### Data excerpts ###
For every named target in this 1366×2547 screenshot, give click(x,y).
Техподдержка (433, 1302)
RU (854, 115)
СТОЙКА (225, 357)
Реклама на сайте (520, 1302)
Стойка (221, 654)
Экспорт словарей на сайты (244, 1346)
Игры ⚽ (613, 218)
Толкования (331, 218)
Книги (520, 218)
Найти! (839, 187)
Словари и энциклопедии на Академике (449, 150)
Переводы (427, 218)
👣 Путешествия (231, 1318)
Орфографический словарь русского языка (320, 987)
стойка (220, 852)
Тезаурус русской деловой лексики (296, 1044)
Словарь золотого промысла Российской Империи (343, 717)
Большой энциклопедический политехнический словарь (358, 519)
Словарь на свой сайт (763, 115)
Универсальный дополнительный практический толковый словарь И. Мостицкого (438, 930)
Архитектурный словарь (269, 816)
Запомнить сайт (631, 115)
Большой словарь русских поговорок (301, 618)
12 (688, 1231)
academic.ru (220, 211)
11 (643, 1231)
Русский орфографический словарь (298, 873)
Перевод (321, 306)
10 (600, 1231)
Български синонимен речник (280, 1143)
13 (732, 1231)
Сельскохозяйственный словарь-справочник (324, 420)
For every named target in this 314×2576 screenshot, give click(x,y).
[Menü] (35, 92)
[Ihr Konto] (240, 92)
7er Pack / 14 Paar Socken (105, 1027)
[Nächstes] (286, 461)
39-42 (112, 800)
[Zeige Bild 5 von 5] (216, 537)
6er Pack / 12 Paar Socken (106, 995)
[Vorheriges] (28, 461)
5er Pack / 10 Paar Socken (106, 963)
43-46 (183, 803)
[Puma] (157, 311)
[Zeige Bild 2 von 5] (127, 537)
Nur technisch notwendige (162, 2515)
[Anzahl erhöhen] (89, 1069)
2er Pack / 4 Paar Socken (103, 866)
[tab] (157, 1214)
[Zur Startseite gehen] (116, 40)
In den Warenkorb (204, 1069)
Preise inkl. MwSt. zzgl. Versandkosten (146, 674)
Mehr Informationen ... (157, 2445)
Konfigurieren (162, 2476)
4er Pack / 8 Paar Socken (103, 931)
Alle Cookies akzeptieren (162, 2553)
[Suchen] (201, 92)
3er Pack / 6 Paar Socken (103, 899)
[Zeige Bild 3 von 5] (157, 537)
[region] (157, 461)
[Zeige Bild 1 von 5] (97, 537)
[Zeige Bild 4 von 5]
###
● Task to complete
All of the data above needs to be given again exactly.

● Answer to this exercise
For every named target in this 1366×2547 screenshot, give click(x,y).
Техподдержка (433, 1302)
RU (854, 115)
СТОЙКА (225, 357)
Реклама на сайте (520, 1302)
Стойка (221, 654)
Экспорт словарей на сайты (244, 1346)
Игры ⚽ (613, 218)
Толкования (331, 218)
Книги (520, 218)
Найти! (839, 187)
Словари и энциклопедии на Академике (449, 150)
Переводы (427, 218)
👣 Путешествия (231, 1318)
Орфографический словарь русского языка (320, 987)
стойка (220, 852)
Тезаурус русской деловой лексики (296, 1044)
Словарь золотого промысла Российской Империи (343, 717)
Большой энциклопедический политехнический словарь (358, 519)
Словарь на свой сайт (763, 115)
Универсальный дополнительный практический толковый словарь И. Мостицкого (438, 930)
Архитектурный словарь (269, 816)
Запомнить сайт (631, 115)
Большой словарь русских поговорок (301, 618)
12 (688, 1231)
academic.ru (220, 211)
11 (643, 1231)
Русский орфографический словарь (298, 873)
Перевод (321, 306)
10 (600, 1231)
Български синонимен речник (280, 1143)
13 (732, 1231)
Сельскохозяйственный словарь-справочник (324, 420)
For every named target in this 314×2576 screenshot, give click(x,y).
[Menü] (35, 92)
[Ihr Konto] (240, 92)
7er Pack / 14 Paar Socken (105, 1027)
[Nächstes] (286, 461)
39-42 (112, 800)
[Zeige Bild 5 von 5] (216, 537)
6er Pack / 12 Paar Socken (106, 995)
[Vorheriges] (28, 461)
5er Pack / 10 Paar Socken (106, 963)
43-46 (183, 803)
[Puma] (157, 311)
[Zeige Bild 2 von 5] (127, 537)
Nur technisch notwendige (162, 2515)
[Anzahl erhöhen] (89, 1069)
2er Pack / 4 Paar Socken (103, 866)
[tab] (157, 1214)
[Zur Startseite gehen] (116, 40)
In den Warenkorb (204, 1069)
Preise inkl. MwSt. zzgl. Versandkosten (146, 674)
Mehr Informationen ... (157, 2445)
Konfigurieren (162, 2476)
4er Pack / 8 Paar Socken (103, 931)
Alle Cookies akzeptieren (162, 2553)
[Suchen] (201, 92)
3er Pack / 6 Paar Socken (103, 899)
[Zeige Bild 3 von 5] (157, 537)
[region] (157, 461)
[Zeige Bild 1 von 5] (97, 537)
[Zeige Bild 4 von 5]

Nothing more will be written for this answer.